Read more on twitter (Hud_zah, twitter).

***

LLMs can write better code – you just need to ask them:
…Another example of the immense and unmapped depths of AI systems…
Here’s a fun bit of research where someone asks a language model to write code then simply ‘write better code’. The initial prompt asks an LLM (here, Claude 3.5, but I’d expect the same behavior will show up in many AI systems) to write some code to do a basic interview question task, then tries to improve it.

The initial task: Claude is prompted with: “Write Python code to solve this problem: Given a list of 1 million random integers between 1 and 100,000, find the difference between the smallest and the largest numbers whose digits sum up to 30.”

How well does the dumb thing work? If you then ask Claude to ‘write better code’, you see some pretty amazing performance improvements: iteration #1 yields a 2.7x speedup, iteration #2 yields a 5.1x speedup, iteration #3 yields a 4.1x speedup (a regression), then iteration #4 yields a 99.7x speedup.

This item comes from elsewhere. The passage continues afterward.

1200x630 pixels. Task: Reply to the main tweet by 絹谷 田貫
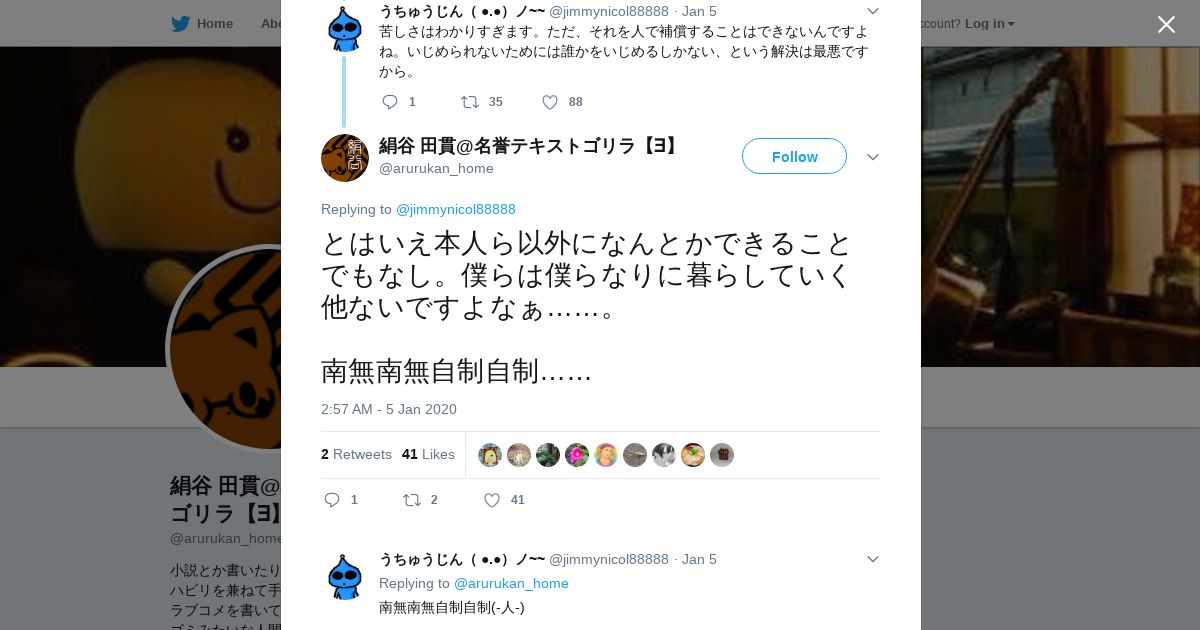click(332, 500)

Being smart only helps at the start: Of course, this is pretty dumb – lots of people that use LLMs would probably give Claude a much more complicated prompt to try and generate a better bit of code. The author tries this by using a complicated system prompt to try to elicit strong behavior out of the system. The results of this are interesting – the initial output yields a 58.7x speedup relative to the output of the dumb approach, but then there are regressions: iteration #1 is a 9.1x speedup, then iteration #2 is a 65x speedup, iteration #3 a 99.7x speedup, then iteration #4 is a 95.4x speedup (a regression).

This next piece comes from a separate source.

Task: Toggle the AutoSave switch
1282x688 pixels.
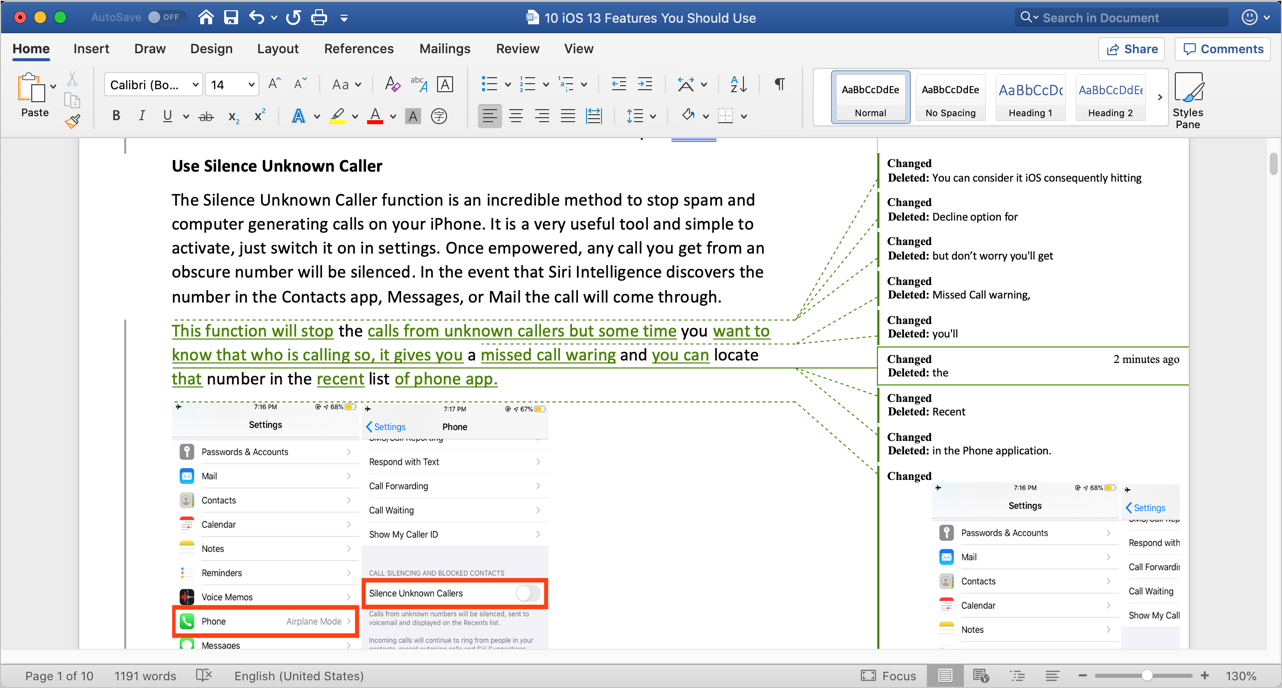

Why this matters – human intelligence is only so useful: Of course, it’d be nice to see more experiments, but it feels intuitive to me that a smart human can elicit good behavior out of an LLM relative to a lazy human, and that then if you ask the LLM to take over the optimization it converges to the same place over a long enough series of steps. This suggests humans may have some advantage at initial calibration of AI systems, but the AI systems can probably naively optimize themselves better than a human, given a long enough amount of time.
Read more: Can LLMs write better code if you keep asking them to “write better code”? (Max Woolf, MiniMaxr blog).

***

Today’s small open weight LLMs like LLaMa 3.1 8B are almost as good at science as proprietary ones:
…FutureHouse shows how to make a scaffold for AI science…
Researchers with FutureHouse, the University of Rochester, and the Francis Crick Institute have built a couple of bits of software to make it easier to get LLMs to do scientific tasks. Their experiments reveal a couple of interesting facts:

  • Proprietary LLMs like Claude 3.5 Sonnet are already quite good at hard scientific tasks like DNA construct engineering, scientific literature question answering, and protein design

  • Small open weight LLMs (here: Llama 3.1 8B) can get equivalent performance to proprietary LLMs through the use of scaffolding and using test-time compute.

To arrive at these facts, they built two bits of software:

  • 1) Aviary, software for testing out LLMs on tasks that require multi-step reasoning and tool usage, and they ship it with the three scientific environments mentioned above as well as implementations of GSM8K and HotPotQA.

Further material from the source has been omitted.